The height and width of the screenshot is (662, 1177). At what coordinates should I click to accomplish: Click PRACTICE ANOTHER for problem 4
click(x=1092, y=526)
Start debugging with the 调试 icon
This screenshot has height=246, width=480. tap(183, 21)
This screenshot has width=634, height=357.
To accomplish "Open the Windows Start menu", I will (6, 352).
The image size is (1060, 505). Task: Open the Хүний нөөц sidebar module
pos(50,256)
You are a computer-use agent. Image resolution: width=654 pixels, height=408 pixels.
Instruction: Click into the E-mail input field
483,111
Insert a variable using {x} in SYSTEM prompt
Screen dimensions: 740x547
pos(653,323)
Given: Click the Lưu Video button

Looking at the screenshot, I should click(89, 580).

--------------------

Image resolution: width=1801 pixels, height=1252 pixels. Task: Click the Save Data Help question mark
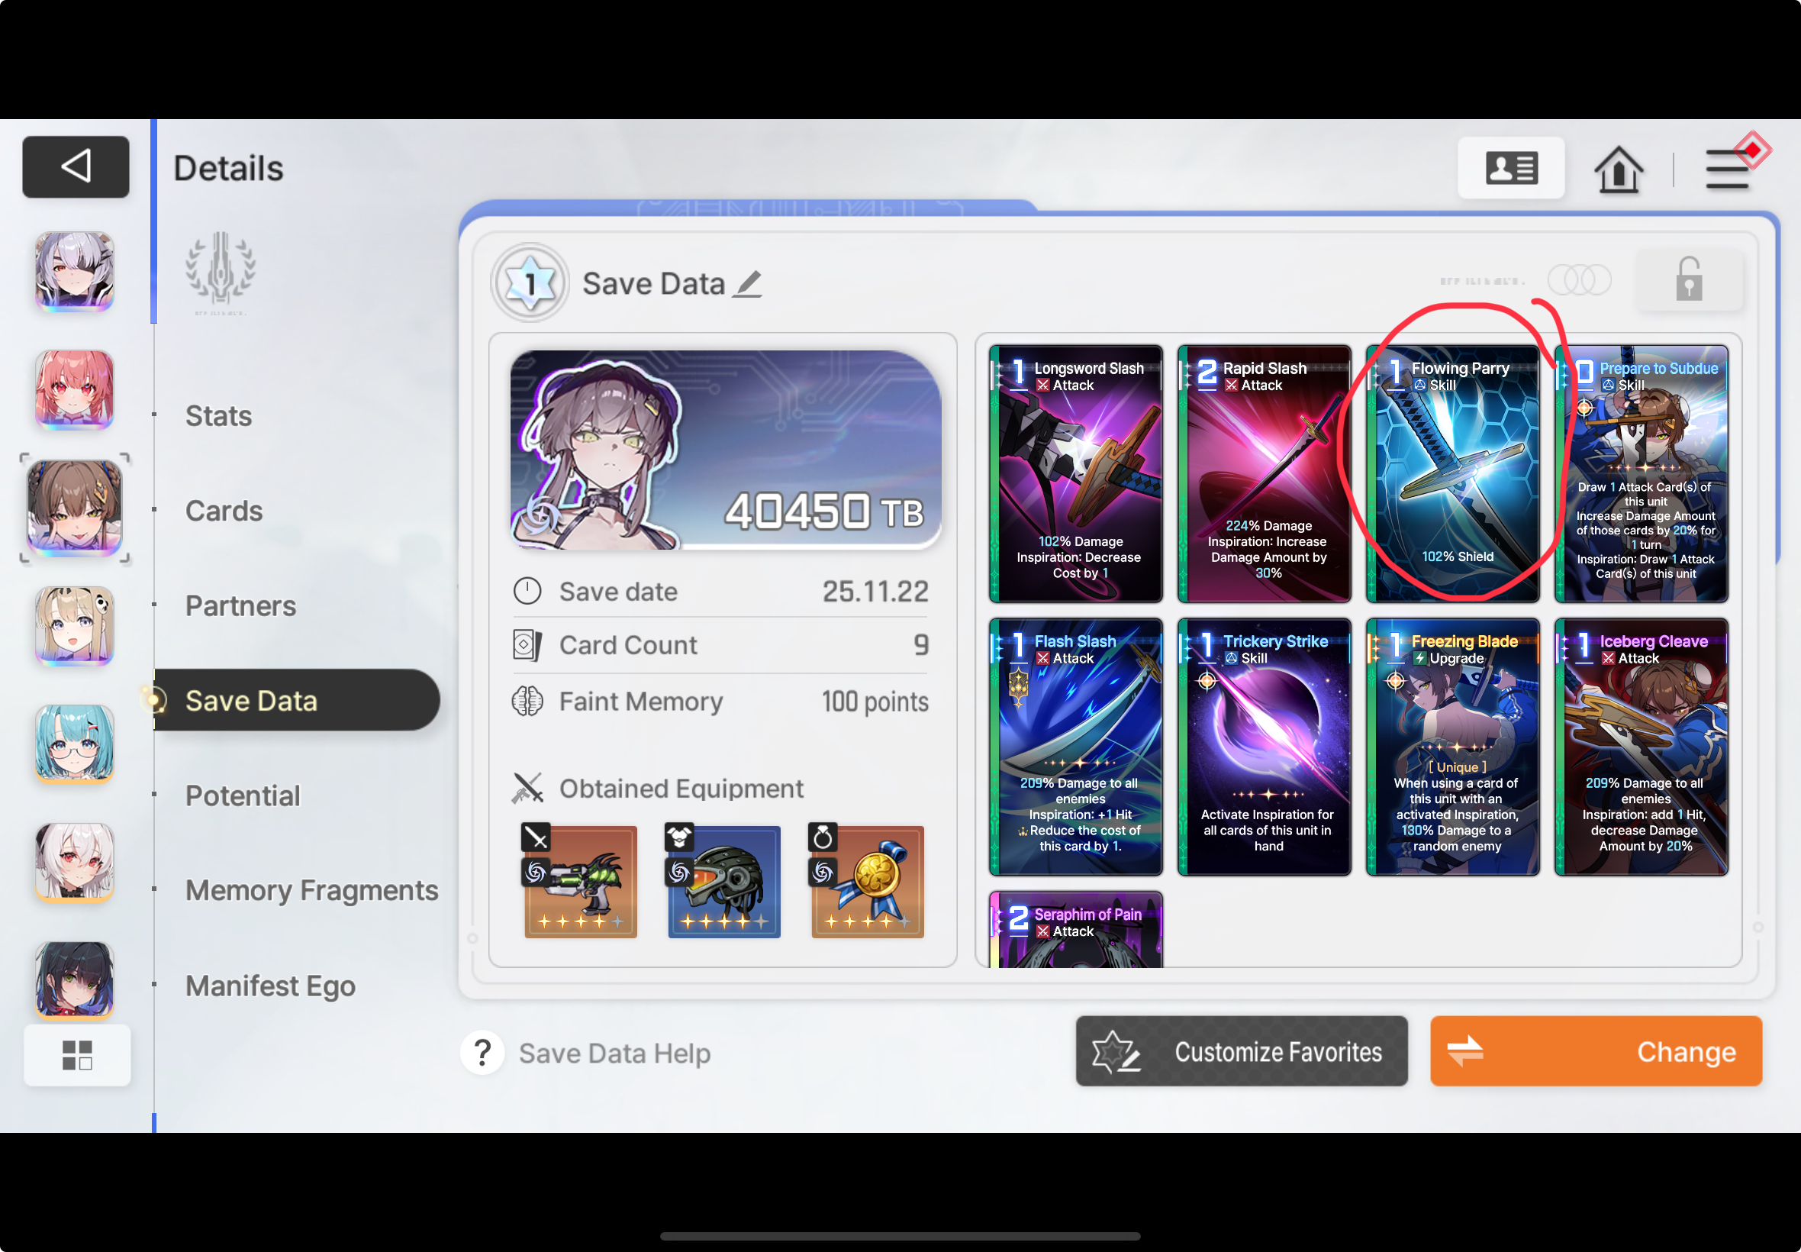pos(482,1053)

--------------------

REQUIRED WORK
Rescale the records from the line containing "Image resolution: width=1801" through the line containing "pos(482,1053)". Write those lines out again in full, multiplying only the coordinates in the answers by 1.75 and rounding to whole numbers with halves going up, and leave out the picture.

RESULT
Image resolution: width=1801 pixels, height=1252 pixels. Task: Click the Save Data Help question mark
pos(844,1843)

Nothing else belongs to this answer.